__THE PROBLEM__. Going through the entries below, work out how many lines have the string "Identify" in them. Give the number and nothing more.

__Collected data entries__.
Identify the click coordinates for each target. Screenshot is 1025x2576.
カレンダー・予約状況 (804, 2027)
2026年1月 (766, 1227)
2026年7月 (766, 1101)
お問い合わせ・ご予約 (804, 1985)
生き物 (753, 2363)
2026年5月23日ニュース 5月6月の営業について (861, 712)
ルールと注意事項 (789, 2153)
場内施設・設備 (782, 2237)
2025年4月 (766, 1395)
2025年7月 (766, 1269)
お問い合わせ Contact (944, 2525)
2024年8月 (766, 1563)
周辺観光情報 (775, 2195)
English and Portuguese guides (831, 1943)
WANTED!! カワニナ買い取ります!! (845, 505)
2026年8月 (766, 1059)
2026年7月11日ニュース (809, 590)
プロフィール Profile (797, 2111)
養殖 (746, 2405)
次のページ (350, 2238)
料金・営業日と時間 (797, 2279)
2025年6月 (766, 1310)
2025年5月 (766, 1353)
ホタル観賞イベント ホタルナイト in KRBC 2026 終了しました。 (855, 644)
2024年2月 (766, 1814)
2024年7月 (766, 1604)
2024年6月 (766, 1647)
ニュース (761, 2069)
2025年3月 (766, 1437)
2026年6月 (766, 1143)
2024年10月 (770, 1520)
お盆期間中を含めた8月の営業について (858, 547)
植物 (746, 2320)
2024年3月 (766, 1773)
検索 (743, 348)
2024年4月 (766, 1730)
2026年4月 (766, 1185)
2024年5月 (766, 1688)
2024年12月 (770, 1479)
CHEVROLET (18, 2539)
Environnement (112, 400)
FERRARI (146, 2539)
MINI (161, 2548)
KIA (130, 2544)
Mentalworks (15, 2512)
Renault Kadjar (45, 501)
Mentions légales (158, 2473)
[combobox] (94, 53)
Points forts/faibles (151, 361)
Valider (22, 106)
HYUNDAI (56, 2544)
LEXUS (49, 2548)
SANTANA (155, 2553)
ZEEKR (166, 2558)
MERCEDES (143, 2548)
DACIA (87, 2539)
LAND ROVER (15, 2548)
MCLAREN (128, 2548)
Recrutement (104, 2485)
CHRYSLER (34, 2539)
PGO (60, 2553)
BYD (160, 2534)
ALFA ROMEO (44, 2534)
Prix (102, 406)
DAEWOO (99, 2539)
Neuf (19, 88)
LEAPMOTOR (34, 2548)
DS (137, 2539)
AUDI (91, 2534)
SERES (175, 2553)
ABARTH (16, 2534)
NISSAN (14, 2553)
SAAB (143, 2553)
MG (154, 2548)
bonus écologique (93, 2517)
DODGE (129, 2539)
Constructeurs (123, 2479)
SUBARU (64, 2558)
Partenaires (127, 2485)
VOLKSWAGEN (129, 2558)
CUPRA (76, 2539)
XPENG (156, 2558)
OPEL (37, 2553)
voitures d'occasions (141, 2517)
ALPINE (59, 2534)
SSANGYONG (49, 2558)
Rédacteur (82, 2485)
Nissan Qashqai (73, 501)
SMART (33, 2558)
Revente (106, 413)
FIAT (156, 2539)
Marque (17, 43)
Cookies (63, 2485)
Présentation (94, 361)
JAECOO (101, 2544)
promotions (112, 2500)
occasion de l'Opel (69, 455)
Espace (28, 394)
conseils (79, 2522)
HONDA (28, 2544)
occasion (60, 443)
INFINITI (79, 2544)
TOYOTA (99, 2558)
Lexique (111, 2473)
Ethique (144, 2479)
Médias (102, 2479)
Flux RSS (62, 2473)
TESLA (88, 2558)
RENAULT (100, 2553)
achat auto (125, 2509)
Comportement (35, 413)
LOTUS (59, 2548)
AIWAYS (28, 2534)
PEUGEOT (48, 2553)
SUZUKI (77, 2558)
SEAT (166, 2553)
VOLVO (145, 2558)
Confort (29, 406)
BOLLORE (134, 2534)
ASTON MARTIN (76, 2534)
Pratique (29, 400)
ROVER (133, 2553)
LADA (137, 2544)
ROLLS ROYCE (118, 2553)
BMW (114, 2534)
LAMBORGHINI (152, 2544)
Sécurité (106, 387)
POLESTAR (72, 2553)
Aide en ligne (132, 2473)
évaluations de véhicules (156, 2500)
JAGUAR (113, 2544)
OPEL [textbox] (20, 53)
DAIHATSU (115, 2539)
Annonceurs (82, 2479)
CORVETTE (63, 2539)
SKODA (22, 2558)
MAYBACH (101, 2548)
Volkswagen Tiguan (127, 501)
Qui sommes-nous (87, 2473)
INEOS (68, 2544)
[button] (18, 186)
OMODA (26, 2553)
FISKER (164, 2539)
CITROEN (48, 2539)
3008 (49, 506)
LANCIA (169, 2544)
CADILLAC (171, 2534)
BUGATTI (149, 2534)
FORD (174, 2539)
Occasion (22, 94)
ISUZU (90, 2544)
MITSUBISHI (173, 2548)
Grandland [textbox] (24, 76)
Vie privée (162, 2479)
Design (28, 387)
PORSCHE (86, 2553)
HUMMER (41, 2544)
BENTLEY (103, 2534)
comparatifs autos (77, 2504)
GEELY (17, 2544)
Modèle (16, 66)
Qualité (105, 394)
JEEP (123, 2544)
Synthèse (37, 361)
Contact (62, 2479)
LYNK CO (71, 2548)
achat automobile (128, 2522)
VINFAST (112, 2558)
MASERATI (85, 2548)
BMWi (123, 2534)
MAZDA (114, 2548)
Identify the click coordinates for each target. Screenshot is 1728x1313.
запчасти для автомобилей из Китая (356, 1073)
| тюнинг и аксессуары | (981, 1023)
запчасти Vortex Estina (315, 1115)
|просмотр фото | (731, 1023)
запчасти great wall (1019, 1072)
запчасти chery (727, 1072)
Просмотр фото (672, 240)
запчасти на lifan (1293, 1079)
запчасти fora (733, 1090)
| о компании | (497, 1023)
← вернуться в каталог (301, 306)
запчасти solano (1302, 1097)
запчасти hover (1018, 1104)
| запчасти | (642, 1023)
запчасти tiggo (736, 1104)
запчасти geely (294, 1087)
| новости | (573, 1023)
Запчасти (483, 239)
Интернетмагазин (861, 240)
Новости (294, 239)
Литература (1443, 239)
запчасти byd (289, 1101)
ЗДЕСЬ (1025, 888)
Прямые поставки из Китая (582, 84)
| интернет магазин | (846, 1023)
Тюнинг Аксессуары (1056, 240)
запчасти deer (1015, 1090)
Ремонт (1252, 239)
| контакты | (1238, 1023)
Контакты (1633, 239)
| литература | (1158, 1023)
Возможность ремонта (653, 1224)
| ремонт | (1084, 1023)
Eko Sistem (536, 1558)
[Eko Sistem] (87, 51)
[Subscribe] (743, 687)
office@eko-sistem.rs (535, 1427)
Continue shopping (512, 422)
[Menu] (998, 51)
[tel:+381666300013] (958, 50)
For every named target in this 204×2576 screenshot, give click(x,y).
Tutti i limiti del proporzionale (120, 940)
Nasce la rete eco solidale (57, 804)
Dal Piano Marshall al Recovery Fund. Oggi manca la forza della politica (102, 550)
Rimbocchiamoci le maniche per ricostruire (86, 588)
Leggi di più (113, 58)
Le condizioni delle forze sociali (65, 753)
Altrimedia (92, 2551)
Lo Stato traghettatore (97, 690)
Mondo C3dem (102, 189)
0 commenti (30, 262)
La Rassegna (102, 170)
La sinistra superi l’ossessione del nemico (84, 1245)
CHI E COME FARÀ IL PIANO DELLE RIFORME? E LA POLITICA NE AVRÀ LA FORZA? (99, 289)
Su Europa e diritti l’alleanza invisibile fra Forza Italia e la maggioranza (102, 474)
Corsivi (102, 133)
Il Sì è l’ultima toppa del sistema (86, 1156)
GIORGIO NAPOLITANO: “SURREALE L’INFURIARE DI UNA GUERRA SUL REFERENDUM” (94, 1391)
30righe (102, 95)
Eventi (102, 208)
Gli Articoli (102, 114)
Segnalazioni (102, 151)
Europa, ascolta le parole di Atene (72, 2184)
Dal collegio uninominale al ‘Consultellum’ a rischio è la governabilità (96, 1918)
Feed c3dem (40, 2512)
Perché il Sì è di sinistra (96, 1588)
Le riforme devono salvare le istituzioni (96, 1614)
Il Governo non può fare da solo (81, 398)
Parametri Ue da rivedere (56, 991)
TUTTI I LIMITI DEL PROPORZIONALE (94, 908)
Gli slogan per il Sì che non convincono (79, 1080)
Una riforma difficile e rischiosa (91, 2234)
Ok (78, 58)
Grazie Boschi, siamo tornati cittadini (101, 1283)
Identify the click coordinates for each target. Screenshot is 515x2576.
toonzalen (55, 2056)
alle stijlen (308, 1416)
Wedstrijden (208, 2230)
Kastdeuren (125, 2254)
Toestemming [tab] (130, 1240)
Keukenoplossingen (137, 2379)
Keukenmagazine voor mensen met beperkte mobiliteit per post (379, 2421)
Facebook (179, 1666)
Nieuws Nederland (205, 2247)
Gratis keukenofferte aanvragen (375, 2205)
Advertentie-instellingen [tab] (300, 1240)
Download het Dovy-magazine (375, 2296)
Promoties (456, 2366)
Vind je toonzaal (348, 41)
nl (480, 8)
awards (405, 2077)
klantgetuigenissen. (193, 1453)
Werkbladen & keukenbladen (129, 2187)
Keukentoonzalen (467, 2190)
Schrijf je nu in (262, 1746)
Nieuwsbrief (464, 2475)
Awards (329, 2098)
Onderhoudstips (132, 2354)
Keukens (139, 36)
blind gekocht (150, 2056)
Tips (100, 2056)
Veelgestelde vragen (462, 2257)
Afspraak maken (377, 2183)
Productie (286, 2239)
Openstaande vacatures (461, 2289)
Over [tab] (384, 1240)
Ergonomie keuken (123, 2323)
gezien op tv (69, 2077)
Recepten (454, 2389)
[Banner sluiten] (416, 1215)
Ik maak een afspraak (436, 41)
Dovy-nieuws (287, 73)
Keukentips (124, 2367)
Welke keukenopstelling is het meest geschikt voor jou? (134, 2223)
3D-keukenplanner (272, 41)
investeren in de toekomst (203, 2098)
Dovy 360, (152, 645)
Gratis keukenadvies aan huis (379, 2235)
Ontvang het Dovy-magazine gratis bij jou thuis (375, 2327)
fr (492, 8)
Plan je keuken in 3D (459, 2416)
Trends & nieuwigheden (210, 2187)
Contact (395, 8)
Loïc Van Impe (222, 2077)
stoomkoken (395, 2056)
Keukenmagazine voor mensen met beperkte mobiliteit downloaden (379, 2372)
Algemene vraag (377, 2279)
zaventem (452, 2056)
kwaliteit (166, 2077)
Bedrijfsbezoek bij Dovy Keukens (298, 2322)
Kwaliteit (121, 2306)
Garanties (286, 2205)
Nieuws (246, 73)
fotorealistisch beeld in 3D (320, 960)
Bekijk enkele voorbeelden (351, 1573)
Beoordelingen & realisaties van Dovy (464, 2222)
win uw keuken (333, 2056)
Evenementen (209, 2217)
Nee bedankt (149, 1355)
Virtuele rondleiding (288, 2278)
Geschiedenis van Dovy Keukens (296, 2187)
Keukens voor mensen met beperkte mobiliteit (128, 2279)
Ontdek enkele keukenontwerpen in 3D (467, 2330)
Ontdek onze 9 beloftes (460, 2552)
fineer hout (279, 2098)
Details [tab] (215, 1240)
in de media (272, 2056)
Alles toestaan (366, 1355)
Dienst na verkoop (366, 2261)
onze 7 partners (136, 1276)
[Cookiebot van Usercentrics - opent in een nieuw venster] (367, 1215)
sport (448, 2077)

__OUTPUT OF THE TASK__. 3